====== PROVIDED DATA

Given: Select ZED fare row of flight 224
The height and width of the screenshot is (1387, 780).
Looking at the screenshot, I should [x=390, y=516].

============
====== PROVIDED DATA

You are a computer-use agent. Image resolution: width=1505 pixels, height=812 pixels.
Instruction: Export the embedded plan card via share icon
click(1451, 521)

============

PROBLEM DESCRIPTION:
Please copy out the records above, everything from the line containing "You are a computer-use" down to the line containing "click(1451, 521)", with both of those lines included.

RESULT OF THE TASK:
You are a computer-use agent. Image resolution: width=1505 pixels, height=812 pixels.
Instruction: Export the embedded plan card via share icon
click(1451, 521)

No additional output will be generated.